WHAT THE TASK ASKS: Copy the lines word for word, beginning with the first line and ending after the line that contains "point(460,383)".

TASK DATA:
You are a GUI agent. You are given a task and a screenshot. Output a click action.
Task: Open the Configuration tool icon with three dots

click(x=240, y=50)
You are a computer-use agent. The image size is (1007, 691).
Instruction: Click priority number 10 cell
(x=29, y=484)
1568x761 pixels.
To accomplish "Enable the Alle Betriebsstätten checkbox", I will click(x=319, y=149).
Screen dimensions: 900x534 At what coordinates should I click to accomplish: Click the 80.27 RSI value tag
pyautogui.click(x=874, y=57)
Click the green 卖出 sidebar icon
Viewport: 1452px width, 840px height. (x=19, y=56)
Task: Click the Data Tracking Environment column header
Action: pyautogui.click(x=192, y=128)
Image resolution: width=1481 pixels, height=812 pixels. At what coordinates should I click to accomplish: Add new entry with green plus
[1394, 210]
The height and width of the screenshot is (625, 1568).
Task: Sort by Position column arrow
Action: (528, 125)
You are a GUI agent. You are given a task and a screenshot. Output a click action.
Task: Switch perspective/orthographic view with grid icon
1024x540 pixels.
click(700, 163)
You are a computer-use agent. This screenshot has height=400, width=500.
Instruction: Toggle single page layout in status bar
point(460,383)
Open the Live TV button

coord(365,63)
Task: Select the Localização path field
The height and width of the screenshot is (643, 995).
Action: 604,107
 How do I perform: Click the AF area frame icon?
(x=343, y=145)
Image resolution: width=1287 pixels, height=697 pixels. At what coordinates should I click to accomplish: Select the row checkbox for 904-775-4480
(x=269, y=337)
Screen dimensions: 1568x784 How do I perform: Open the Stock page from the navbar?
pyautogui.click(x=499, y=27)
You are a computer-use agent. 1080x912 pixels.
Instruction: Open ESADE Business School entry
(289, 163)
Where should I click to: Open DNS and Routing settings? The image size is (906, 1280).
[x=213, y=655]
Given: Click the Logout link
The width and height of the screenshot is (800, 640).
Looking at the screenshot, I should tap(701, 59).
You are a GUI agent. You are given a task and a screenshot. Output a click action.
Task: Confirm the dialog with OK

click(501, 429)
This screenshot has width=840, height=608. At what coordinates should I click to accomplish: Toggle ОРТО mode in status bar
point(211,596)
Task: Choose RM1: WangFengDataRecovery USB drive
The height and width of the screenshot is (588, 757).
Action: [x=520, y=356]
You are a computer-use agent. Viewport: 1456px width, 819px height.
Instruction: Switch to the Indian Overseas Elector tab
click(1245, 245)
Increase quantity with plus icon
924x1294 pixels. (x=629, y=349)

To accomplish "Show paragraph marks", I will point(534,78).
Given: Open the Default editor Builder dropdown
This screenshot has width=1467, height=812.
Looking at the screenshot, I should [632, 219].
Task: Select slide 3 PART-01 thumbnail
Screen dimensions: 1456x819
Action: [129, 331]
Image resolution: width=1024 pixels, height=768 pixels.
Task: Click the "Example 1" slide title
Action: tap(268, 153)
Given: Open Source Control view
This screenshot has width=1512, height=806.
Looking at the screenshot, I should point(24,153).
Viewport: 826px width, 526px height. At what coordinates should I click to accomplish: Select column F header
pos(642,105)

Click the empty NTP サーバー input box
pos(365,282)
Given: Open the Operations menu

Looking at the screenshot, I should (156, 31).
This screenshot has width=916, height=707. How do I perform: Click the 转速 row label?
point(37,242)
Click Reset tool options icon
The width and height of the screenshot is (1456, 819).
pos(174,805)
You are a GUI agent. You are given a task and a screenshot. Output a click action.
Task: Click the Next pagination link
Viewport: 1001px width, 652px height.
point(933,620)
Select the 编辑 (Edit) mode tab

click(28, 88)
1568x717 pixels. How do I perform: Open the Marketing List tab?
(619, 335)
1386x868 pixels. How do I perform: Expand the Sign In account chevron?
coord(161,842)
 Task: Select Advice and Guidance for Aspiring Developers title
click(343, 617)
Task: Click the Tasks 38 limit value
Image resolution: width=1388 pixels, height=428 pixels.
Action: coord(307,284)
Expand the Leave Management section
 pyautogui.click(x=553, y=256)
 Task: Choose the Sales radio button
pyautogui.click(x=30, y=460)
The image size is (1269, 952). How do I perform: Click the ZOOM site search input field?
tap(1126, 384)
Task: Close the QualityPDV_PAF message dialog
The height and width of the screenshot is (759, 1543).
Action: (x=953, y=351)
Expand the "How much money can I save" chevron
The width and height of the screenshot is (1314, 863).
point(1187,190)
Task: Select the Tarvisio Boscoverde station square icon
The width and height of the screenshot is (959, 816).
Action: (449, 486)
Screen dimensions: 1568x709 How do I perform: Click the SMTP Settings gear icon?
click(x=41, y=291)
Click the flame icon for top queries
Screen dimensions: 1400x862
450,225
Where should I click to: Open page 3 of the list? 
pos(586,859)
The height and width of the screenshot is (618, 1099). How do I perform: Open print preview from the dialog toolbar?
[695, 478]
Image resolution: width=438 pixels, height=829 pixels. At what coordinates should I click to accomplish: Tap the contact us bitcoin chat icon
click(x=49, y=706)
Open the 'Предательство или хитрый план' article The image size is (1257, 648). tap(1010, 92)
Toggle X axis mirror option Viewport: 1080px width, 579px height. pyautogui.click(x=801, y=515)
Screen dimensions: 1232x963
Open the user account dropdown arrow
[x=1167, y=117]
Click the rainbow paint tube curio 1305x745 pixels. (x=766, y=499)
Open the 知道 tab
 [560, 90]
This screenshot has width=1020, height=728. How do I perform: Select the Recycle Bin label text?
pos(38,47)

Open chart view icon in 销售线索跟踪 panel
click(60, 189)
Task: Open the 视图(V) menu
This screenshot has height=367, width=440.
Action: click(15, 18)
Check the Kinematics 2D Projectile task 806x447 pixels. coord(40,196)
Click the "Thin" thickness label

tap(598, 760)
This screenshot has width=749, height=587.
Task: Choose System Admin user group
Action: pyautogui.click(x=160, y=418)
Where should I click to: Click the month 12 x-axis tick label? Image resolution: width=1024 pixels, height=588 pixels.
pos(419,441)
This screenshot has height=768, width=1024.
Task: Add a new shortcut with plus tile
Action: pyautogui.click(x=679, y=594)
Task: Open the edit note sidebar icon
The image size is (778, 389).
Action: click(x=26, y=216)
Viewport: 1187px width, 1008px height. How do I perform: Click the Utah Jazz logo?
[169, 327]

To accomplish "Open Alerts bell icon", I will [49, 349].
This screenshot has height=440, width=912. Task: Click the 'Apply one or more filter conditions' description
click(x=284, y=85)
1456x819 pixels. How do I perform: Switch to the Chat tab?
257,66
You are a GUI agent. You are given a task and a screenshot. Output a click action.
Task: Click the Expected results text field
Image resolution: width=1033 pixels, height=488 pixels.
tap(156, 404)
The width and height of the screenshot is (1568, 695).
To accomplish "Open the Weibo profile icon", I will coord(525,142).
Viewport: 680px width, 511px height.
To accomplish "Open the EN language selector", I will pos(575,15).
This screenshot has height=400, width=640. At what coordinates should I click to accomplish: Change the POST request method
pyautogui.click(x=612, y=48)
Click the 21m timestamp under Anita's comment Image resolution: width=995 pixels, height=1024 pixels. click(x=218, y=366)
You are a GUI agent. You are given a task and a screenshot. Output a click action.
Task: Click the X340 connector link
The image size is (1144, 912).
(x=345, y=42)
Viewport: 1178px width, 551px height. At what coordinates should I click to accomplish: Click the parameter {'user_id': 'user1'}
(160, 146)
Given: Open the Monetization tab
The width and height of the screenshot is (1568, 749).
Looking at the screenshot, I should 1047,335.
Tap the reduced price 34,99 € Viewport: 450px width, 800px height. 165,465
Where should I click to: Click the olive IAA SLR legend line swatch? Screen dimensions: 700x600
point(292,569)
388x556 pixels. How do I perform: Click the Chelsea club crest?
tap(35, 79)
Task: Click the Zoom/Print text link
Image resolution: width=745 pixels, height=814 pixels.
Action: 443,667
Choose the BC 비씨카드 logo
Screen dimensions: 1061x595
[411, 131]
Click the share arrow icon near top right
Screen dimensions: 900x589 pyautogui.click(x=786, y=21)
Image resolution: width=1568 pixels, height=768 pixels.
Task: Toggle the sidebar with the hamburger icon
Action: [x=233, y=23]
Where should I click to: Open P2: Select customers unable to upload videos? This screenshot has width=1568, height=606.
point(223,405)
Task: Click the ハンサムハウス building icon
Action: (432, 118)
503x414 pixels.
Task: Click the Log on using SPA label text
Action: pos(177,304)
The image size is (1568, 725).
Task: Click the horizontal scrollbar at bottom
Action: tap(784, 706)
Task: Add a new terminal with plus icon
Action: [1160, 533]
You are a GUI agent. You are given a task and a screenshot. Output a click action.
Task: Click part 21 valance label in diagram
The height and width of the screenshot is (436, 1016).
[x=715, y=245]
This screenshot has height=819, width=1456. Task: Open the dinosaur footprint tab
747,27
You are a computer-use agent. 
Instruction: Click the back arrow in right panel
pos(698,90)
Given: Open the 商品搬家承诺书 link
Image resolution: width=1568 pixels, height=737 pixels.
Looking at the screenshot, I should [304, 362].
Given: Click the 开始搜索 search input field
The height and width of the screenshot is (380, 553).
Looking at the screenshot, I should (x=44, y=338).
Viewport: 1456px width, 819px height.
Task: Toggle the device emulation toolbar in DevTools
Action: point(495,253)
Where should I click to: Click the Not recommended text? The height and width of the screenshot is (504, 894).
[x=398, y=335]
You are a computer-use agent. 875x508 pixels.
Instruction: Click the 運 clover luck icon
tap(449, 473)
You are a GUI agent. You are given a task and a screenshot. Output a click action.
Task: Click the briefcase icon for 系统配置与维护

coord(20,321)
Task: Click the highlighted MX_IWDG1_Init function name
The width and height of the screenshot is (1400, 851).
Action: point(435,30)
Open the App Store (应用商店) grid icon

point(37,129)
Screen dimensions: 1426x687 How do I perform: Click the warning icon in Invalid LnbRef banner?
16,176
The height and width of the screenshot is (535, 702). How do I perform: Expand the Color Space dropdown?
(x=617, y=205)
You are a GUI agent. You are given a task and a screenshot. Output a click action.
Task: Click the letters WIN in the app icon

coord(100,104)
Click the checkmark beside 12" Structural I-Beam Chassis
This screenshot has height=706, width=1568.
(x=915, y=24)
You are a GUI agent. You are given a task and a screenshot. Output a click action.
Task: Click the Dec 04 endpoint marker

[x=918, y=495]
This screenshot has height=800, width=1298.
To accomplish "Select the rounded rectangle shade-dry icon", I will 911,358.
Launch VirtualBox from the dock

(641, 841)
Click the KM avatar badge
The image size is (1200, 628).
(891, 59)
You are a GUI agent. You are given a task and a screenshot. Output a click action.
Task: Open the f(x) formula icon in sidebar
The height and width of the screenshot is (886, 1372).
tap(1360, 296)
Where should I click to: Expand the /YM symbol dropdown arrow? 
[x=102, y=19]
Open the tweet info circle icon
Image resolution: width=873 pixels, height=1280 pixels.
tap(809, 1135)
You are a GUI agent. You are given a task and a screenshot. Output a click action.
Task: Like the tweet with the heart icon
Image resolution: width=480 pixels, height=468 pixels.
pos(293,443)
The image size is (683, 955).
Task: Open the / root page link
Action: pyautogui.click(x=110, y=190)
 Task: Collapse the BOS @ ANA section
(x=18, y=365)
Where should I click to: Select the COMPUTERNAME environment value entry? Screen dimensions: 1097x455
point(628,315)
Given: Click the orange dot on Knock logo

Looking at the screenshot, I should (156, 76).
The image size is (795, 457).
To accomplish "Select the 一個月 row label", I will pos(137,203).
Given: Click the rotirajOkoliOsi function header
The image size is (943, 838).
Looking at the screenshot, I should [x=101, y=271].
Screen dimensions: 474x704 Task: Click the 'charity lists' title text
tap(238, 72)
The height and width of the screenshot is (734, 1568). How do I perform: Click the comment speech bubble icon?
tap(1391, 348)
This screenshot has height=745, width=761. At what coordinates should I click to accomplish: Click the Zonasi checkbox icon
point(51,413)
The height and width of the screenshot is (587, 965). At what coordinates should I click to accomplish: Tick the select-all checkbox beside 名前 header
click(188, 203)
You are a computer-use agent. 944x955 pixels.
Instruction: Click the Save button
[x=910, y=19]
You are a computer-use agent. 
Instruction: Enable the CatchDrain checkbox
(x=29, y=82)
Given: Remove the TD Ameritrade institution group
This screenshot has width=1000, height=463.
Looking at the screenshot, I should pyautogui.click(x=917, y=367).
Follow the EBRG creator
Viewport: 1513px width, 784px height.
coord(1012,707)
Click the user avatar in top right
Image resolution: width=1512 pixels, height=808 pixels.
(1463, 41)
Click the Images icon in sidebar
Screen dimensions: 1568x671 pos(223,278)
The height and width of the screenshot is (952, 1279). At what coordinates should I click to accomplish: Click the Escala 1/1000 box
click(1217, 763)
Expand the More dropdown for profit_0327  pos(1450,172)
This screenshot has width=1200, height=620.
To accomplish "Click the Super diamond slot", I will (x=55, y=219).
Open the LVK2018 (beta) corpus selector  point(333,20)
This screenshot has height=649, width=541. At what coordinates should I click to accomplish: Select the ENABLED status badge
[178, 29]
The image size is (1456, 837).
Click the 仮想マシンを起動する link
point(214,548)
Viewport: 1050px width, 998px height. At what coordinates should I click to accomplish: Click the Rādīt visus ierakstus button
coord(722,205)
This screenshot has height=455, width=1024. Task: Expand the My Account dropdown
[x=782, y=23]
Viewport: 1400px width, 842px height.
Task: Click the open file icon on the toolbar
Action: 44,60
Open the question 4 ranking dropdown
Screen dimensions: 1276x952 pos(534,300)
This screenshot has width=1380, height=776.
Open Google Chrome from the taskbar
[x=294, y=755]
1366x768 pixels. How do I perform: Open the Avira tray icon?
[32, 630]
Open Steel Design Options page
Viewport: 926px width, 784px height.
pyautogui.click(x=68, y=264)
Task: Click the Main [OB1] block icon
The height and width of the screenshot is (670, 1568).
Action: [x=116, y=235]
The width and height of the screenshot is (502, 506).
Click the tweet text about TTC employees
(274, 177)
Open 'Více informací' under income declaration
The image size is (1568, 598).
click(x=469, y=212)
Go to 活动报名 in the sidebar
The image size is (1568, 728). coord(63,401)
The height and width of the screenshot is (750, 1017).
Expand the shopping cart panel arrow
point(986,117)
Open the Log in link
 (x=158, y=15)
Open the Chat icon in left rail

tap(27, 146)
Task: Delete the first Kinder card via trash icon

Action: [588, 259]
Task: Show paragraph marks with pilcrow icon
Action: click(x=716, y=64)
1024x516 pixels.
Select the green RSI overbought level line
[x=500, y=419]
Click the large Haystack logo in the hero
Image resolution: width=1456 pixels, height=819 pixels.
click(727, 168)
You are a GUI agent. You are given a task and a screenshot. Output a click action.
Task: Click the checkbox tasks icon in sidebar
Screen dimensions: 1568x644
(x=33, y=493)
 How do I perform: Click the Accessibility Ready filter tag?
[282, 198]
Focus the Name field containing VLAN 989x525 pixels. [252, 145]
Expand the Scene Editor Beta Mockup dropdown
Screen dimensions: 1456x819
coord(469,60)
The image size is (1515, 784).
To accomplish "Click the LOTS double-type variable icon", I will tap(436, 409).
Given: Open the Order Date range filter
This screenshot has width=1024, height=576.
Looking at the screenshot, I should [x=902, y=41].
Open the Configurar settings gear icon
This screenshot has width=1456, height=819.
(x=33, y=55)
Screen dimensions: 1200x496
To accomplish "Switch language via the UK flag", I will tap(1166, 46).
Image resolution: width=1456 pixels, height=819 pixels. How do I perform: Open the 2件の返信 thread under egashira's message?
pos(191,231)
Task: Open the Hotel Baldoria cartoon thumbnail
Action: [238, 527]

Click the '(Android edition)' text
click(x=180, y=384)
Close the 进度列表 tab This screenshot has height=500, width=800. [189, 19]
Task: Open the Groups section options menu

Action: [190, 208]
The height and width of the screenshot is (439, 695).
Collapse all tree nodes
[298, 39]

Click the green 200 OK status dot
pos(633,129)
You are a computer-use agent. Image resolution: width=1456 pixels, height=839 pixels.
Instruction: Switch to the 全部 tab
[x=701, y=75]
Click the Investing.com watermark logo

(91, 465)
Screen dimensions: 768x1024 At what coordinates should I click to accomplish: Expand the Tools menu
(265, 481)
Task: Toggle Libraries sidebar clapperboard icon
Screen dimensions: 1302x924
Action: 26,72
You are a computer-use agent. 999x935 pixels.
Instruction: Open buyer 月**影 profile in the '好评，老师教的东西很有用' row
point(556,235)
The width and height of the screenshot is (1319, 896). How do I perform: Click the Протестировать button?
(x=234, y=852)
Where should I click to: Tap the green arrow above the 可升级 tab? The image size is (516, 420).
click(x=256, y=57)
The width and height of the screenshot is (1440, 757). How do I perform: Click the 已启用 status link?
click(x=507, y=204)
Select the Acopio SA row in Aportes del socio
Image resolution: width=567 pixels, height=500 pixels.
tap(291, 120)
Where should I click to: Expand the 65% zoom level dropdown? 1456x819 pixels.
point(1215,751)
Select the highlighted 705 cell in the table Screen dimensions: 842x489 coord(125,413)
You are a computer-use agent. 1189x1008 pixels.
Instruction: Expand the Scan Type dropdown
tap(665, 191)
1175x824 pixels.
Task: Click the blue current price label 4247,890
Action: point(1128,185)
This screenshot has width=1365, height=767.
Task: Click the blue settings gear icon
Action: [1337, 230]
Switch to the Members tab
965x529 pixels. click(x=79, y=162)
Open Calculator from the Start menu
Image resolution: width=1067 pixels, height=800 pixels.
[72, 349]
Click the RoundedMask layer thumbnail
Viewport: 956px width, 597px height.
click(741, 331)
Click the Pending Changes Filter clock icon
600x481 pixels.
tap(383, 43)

TASK ANSWER:
You are a GUI agent. You are given a task and a screenshot. Output a click action.
Task: Open the Configuration tool icon with three dots

click(x=240, y=50)
You are a computer-use agent. The image size is (1007, 691).
Instruction: Click priority number 10 cell
(x=29, y=484)
1568x761 pixels.
To accomplish "Enable the Alle Betriebsstätten checkbox", I will click(x=319, y=149).
Screen dimensions: 900x534 At what coordinates should I click to accomplish: Click the 80.27 RSI value tag
pyautogui.click(x=874, y=57)
Click the green 卖出 sidebar icon
Viewport: 1452px width, 840px height. (x=19, y=56)
Task: Click the Data Tracking Environment column header
Action: pyautogui.click(x=192, y=128)
Image resolution: width=1481 pixels, height=812 pixels. At what coordinates should I click to accomplish: Add new entry with green plus
[1394, 210]
The height and width of the screenshot is (625, 1568).
Task: Sort by Position column arrow
Action: (528, 125)
You are a GUI agent. You are given a task and a screenshot. Output a click action.
Task: Switch perspective/orthographic view with grid icon
1024x540 pixels.
click(700, 163)
You are a computer-use agent. This screenshot has height=400, width=500.
Instruction: Toggle single page layout in status bar
point(460,383)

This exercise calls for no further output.